First, the compiler is able to perform implicit or explicit casts between primitive types. C# allows implicit casts if the conversion is “safe,” that is, no loss of data is possible. C# requires explicit casts if the conversion is potentially unsafe. For numeric types, “unsafe” means that you could lose precision or magnitude as a result of the conversion.

Be aware that different compilers can generate different code to handle these cast operations. For example, when casting a Single with a value of 6.8 to an Int32, some compilers could generate code to put a 6 in the Int32, and others could perform the cast by rounding the result up to 7. By the way, C# always truncates the result.

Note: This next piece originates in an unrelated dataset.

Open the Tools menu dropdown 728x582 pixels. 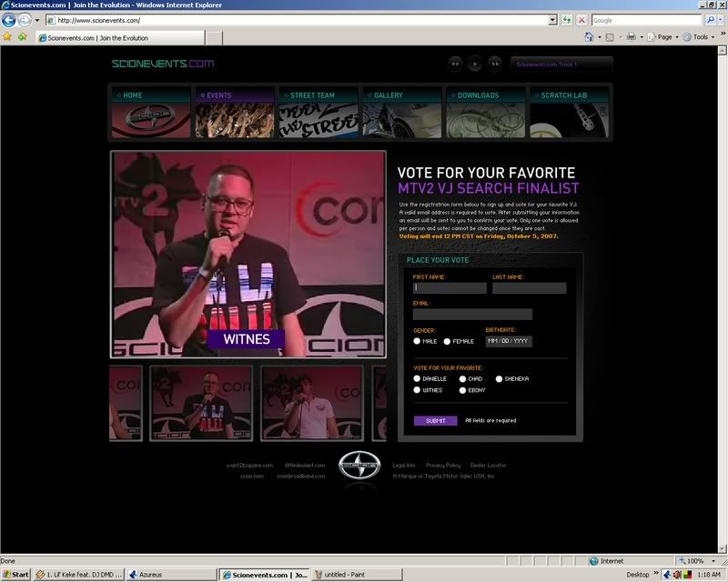(x=701, y=37)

In addition to casting, primitive types can be written as literals.

If you have an expression consisting of literals, the compiler is able to evaluate the expression at compile time, improving the application’s performance.

2. Checked and Unchecked Primitive Type Operations

The CLR offers IL instructions that allow the compiler to choose the desired behavior. The CLR has an instruction called add that adds two values together. The add instruction performs no overflow checking. The CLR also has an instruction called add.ovf that also adds two values together. However, add.ovf throws a System.OverflowException if an overflow occurs. In addition to these two IL instructions for the add operation, the CLR also has similar IL instructions for subtraction (sub/sub.ovf), multiplication (mul/mul.ovf), and data conversions (conv/conv.ovf).

One way to get the C# compiler to control overflows is to use the /checked+ compiler switch. This switch tells the compiler to generate code that has the overflow-checking versions of the add, subtract, multiply, and conversion IL instructions. The code executes a little slower because the CLR is checking these operations to determine whether an overflow occurred. If an overflow occurs, the CLR throws an OverflowException.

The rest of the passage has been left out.